Fiamme in Val Pescara e nell’Aquilano, la Regione è costretta a intervenire Divieti contro i rischi e squadre di pronto intervento riattivate fino a domenica

L’AQUILA. Roghi, ancora roghi, ad Alanno, Lettomanoppello e Civita d’Antino. E Canadair che sorvolano per ore l’Abruzzo. La Regione è costretta a intervenire per fronteggiare il perdurare dell’emergenza. Il presidente Marco Marsilio, su proposta dell’Agenzia regionale di Protezione Civile, ha emanato un’ordinanza che stabilisce un periodo di grave pericolosità per il rischio di incendi boschivi fino a domenica prossimo. Da ieri sono state riattivate le squadre di pronto intervento che solitamente vengono impiegate nei mesi più caldi dell’estate. È una guerra contro gli incendi e come accade nei periodi bellici anche i riservisti devono tornare in azione. Il provvedimento si è reso necessario visto il perdurare delle condizioni meteorologiche favorevoli all’innesco e alla propagazione degli incendi. Fino al 15 ottobre, quindi, scattano nuovamente prescrizioni e divieti. Nell’ordinanza si legge che: è fatto divieto su aree a rischio incendi boschivi di accendere fuochi, far brillare mine, usare apparecchi a fiamma o elettrici per tagliare metalli, usare motori, fornelli o inceneritori che producano faville o brace, nonché compiere ogni altra operazione che possa creare comunque pericolo mediato o immediato di incendio.
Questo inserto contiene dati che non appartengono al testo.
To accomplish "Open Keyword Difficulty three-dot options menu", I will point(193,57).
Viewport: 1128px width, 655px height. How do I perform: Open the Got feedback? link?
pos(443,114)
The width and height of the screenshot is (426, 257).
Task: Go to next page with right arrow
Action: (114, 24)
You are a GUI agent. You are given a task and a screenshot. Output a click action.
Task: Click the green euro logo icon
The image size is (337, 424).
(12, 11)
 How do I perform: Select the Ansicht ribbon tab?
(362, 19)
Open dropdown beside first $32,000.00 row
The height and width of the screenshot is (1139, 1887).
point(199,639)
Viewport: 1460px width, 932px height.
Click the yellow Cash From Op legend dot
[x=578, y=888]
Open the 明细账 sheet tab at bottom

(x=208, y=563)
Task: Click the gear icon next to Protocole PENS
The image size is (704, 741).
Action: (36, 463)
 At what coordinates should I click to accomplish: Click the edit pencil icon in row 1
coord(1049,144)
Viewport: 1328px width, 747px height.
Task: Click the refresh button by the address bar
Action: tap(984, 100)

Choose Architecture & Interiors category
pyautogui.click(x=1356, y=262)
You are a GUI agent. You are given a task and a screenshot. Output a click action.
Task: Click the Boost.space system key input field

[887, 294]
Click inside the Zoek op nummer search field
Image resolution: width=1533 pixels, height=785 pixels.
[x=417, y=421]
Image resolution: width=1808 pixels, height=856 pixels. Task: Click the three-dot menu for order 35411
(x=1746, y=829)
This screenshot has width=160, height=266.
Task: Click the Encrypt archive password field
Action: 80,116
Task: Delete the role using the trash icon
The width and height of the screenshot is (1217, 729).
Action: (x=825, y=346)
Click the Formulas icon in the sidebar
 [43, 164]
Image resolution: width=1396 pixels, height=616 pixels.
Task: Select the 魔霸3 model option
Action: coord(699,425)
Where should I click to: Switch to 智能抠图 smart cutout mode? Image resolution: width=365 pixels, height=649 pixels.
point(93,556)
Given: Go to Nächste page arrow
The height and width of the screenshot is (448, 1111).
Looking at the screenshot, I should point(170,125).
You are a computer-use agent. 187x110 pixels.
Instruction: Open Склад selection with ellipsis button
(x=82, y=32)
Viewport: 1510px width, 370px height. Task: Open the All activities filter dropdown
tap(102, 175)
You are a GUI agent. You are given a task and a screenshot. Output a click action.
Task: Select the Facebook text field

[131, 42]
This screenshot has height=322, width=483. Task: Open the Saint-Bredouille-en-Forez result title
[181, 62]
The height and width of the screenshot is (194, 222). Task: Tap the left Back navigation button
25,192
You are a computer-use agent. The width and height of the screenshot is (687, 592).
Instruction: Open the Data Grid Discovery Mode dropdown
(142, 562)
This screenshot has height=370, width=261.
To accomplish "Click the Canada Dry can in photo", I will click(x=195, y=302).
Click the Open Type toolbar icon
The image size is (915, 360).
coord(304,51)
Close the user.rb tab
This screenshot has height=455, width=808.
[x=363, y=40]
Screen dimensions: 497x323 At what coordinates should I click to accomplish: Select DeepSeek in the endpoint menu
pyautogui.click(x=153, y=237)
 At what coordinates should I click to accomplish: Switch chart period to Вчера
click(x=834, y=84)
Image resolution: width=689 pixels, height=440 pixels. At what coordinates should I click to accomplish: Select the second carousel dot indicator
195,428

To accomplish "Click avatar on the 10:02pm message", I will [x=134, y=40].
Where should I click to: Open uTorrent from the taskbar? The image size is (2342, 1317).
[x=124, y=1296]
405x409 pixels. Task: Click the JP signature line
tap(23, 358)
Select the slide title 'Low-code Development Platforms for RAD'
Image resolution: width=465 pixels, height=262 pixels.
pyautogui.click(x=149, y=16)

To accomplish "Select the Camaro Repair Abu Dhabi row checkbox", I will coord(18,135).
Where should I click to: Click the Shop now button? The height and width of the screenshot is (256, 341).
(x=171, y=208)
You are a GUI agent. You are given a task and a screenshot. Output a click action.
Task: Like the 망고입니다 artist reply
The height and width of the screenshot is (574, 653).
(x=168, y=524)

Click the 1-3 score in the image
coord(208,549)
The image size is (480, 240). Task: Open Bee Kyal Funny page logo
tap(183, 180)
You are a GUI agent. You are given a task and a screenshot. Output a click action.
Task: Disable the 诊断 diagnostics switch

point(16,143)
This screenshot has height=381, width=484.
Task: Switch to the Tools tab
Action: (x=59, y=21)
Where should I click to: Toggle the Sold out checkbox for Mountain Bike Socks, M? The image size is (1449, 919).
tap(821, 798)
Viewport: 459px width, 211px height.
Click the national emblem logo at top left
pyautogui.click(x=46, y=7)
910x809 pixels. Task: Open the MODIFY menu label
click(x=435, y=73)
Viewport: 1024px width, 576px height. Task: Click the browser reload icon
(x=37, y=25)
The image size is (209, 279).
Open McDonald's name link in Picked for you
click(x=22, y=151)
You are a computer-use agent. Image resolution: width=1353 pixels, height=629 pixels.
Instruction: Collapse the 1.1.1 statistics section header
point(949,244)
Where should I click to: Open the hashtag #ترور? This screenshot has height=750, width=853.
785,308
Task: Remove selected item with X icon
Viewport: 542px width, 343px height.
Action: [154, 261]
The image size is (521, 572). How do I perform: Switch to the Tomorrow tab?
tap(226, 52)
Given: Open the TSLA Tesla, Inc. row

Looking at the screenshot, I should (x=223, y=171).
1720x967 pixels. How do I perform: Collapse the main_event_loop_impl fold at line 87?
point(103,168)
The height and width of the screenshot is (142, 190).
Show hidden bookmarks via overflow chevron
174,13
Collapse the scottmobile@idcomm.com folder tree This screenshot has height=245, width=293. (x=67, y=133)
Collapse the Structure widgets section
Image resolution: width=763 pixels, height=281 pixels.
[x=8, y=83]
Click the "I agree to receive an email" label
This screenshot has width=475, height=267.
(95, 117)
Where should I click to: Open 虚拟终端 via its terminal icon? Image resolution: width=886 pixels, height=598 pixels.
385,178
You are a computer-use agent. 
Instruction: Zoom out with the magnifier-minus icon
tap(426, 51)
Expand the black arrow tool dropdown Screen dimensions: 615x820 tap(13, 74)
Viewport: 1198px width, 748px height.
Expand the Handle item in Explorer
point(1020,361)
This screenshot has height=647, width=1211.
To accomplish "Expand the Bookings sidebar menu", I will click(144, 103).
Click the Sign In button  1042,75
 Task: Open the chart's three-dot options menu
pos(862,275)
E ancora: se ci si trova a bordo di autoveicoli dotati di marmitta catalitica, è vietato inoltrarsi oltre il ciglio della strada, sui prati o nei boschi. Nelle discariche pubbliche o private è inoltre obbligatorio procedere alla sistematica ricopertura dei rifiuti con materiale inerte; nell’ambito di tali discariche è vietata inoltre la combustione dei rifiuti quali metodi di alimentazione degli stessi; eventuali incendi che dovessero insorgere - viene sottolineato nell’ordinanza di Marsilio - dovranno essere immediatamente spenti dal gestore.
Durante il periodo di grave pericolosità per gli incendi boschivi, gli enti gestori, quale misura atta a evitare il propagarsi di eventuali incendi, provvederanno a creare intorno alle zone di discarica dei rifiuti una fascia di almeno 40 metri sgomberata dagli sterpi, erbe secche o altro materiale infiammabile. Fino al 15 ottobre è in ogni caso vietata l’accensione di fuochi entro il limite di 200 metri dall’estremo margine del bosco. Ed è infine vietato in modo categorico gettare dai veicoli in movimento fiammiferi, sigari o sigarette accese o comunque compiere ogni altra operazione che possa creare pericolo immediato di incendio nei boschi, nei terreni cespugliati e nelle strade e nei sentieri che li attraversano. (u.c.)